While she is no longer the face of Islabikes, Rowntree does still have some involvement with the company she founded, as a minority shareholder, attending board meetings and still working with the product development team to help deliver new bikes to the market. 

So what has she been doing in the past two years? 

“It’s a really hard question to answer because I do lots of bits and bobs,” Rowntree told BikeBiz. 

“The adaptation to a much less structured life and the pressures were quite challenging in itself, especially in the lockdown environment, because getting out and about was much more difficult.

“[I’ve spent more time] cycling, although I was never not cycling. I do every kind of cycling, even though I’m known for my racing history, but actually I ride a bike for transport, I ride bikes to explore the countryside, and when I’m on holiday. 

“I had a period of feeling a little bit disconnected and not quite knowing what I wanted to do, but in the last six months I’ve really found my love for the more practical end of bicycles.”

Since semi-retirement, Rowntree has started building her own custom frames from a workshop in her garage, purely for her own enjoyment and curiosity, utilising her knowledge of ergonomics and physiology to inform her designs.  

Changing market 

During more than a decade in the kids’ market, Rowntree has seen the market change and mature significantly, as children’s bikes have become more sophisticated, and prices have increased dramatically.

“The most expensive bike for a four-year-old in the market at the time [2006] was about £50,” she said. 

“We launched ours at £100, so double the most expensive comparable product. 

“We’ve created an understanding in the marketplace place that, if you can afford it, getting a decent bike for your child is a good thing to do, and it really makes a difference.

“That perception change was initiated by the creation of Islabikes.”

For a number of years, Islabikes was leading the charge alone in developing the kids market, and was also an early adopter of a direct-to-consumer business model in the bike industry, which is now commonplace across the trade. 

The difference between Islabikes and many of the competitor brands in children’s bikes at the time, is that Rowntree and her team were focused on the details, striving to understand how a child’s riding experience differs from an adults. 

Rowntree told BikeBiz: “I can literally talk to you for two hours non-stop about our four-year-old’s bike and all the details that cumulatively make it a different riding experience from anything else out there. 

“I wanted children to have a better experience of cycling, so they weren’t put off by awful bikes. 

“The mature market that we’ve got now is delivering that.” 

Looking forward 

For the future of the kid’s market, and for the future of cycling more generally, Rowntree said: “There’s definitely a good case for encouraging children to cycle, and that could be industry led.

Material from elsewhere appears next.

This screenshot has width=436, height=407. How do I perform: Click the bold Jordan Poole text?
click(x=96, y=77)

“If people have had a positive experience throughout childhood, a lot of them will come back [to cycling] at some point. 

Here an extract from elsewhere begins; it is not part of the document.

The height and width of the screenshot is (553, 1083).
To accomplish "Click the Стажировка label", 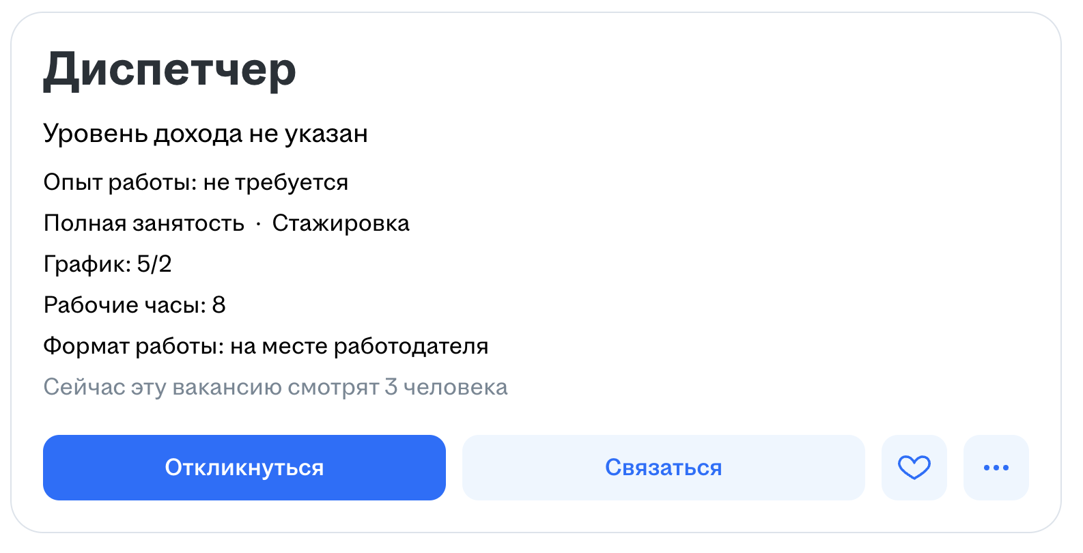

“In terms of what those programmes look like, the huge barrier to children cycling, parents feeling comfortable about their children cycling, and adults cycling is the perception of safety. 

“I feel that for the industry, lobbying for safe infrastructure is the hardest thing to do, but it’s also the thing that will have the biggest effect.” 

While trade body The Bicycle Association and charities like Cycling UK are lobbying on behalf of the industry, Rowntree said that improving infrastructure to improve the perception of cycle safety is going to take more work: “It needs to be perceived as safe, and tackling that political monster needs to be done across multiple fronts.” 

And finally, on what she wants to see for children’s bikes, Rowntree said: “There are still improvements that can be made. 

“It’s more refinements, but what are apparently fairly small changes on a bike when you’re four, or six, or eight, can have a much bigger effect on the rider experience than they would for an adult. 

“What I’d like to see across other brands is when they’re attempting to make premium children’s ranges, is a better appreciation of the detail.”